How can this be that Jesus Christ is the shrewd manager? The manager in this parable is in a process of being removed from the rich man’s service, for dishonourable deception. He is being removed for his foolishness, dishonesty; for the scandalous way he managed.

Dear friends, we preach Christ crucified, a scandal, a stumbling block to the Jews and foolishness to the Gentiles. These are the words of St Paul to the Corinthians. The scandal is the management of Christ. The deception is one of deception over our sin, our natures, and of Satan. On the cross, the sign of shame and scandal, Christ bore our sin, our shame, our foolishness; our poor management. At that time he was removed from the Father’s house, his purpose for doing so, was not for himself, but for the management and service of the whole world. He humbled himself and became obedient to death—even death on a cross!
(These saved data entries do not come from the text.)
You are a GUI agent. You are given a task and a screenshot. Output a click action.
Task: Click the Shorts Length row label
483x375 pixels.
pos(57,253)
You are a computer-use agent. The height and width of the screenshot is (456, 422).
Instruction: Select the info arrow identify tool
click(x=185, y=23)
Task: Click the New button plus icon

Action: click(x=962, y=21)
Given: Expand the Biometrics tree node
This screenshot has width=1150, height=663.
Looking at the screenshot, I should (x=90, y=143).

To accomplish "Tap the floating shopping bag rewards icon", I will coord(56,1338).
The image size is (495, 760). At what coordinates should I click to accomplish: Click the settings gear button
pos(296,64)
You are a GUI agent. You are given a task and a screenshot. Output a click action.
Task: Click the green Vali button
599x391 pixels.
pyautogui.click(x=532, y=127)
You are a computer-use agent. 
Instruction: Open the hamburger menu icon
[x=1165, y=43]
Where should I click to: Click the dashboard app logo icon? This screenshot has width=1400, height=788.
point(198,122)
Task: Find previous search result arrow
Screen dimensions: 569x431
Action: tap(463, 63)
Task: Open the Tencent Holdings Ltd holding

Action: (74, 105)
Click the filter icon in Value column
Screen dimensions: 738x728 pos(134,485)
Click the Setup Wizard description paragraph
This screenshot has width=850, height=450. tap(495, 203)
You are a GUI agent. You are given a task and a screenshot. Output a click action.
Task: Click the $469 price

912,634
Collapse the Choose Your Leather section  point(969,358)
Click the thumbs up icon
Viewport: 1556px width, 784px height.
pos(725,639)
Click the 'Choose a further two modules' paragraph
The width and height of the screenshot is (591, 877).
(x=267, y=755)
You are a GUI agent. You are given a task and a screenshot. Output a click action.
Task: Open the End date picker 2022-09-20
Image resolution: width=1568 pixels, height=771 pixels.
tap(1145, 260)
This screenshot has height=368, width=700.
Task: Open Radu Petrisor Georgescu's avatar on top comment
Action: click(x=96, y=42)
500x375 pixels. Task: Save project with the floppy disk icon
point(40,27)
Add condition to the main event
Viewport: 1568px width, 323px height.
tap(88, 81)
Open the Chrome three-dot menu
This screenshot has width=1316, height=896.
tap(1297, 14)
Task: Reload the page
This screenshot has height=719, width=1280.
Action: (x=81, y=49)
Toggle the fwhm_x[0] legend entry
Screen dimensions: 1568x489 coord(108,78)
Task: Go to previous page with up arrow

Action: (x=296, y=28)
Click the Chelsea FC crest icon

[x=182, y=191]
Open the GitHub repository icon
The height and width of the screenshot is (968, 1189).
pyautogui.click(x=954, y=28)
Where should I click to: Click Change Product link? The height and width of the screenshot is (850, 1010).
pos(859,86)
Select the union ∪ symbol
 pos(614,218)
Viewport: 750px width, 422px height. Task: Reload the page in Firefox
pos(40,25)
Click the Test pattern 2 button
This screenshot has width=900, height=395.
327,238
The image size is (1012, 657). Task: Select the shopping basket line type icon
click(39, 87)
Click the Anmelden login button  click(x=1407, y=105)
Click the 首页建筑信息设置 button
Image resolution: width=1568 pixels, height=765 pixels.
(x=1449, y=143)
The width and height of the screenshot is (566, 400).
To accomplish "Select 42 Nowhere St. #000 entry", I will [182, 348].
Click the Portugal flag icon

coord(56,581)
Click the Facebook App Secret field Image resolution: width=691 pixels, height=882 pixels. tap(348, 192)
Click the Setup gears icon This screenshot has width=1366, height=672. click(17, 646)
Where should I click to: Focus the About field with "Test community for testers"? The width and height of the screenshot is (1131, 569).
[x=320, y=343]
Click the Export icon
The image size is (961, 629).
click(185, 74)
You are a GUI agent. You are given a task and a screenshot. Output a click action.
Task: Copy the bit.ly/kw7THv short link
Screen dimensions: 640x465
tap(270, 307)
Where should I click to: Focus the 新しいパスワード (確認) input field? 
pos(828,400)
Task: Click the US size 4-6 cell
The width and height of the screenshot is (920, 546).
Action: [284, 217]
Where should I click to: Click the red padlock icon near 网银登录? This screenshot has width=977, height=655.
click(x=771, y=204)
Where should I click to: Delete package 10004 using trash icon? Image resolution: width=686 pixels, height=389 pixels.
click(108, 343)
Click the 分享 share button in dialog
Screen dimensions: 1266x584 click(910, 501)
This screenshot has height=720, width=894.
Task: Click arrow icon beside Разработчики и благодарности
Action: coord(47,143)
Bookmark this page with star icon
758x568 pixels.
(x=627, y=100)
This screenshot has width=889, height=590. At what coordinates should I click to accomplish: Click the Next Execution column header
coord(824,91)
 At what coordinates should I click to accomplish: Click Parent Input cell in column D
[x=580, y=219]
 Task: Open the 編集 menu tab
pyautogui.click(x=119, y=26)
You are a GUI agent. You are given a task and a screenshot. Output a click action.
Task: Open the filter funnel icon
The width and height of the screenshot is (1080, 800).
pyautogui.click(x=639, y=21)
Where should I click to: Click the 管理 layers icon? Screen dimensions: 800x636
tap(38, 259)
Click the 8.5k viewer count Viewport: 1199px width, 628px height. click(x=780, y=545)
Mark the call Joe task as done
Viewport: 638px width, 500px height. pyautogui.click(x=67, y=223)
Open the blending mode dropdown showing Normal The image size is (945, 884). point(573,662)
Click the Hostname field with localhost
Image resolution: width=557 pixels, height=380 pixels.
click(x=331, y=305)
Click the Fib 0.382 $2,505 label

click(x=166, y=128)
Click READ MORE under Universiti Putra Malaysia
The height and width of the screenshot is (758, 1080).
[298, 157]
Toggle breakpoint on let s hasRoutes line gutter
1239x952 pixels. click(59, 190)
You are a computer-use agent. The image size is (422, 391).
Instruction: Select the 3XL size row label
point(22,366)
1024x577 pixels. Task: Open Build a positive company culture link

Satan, the deceiver, was deceived. Just when he thought he had won the victory over us, he lost and Christ stepped in and took our place in death. And the Father commended the manager because he had acted shrewdly. The manager, Christ, became as though he was worldly, wicked, unjust, in the likeness of humanity; he dwelt in the presence of dishonesty, his disciples were frauds when the crunch came, he hung between criminals. Therefore, God exalted him to the highest place and gave him the name that is above every name, Jesus is our Lord; and he is a very shrewd manager. We are dishonest servants but he is the shrewd servant who swapped places with us. What a scandal, what a deception!

In the same way we too are scandalous. St Paul confesses in Gal 2: 20, ‘I have been crucified with Christ and I no longer live, but Christ lives in me. The life I live in the body, I live by faith in the Son of God, who loved me and gave himself for me’. The scandal is alive in all of us, we are the shrewd servants of God’s gifts, because God owns us, he lives in us, through Christ we reflect the true image of God. Through Christ we manage the world, as Christ manages. Because of what Christ scandalously did, we too can go out and give Christ’s love to the unbelievers, to the scoundrels, and to the rogues of this world with graciousness and freedom. Through Christ, we can deceive the devil too.

Are we foolish? Yes! Are we scandalous, scoundrels, weak and lowly? Yes! For the foolishness and shrewdness of God is wiser than man’s wisdom, and the weakness and scandal of God is stronger than man’s strength.

Let each of us not only look to our own interests, but also to the interests of others. Let our attitude be the same as that of Christ Jesus. Let us serve the world here in the presence of God as his holy people in our day to day lives. Let us shrewdly, pass the buck, hand our debt of sin over to Christ, so that we too can be commended, not for our sinful activity, but for the shrewdness we have gained in Christ. Amen!

Dear Lord Jesus Christ continually renew us so our management is your management! Amen.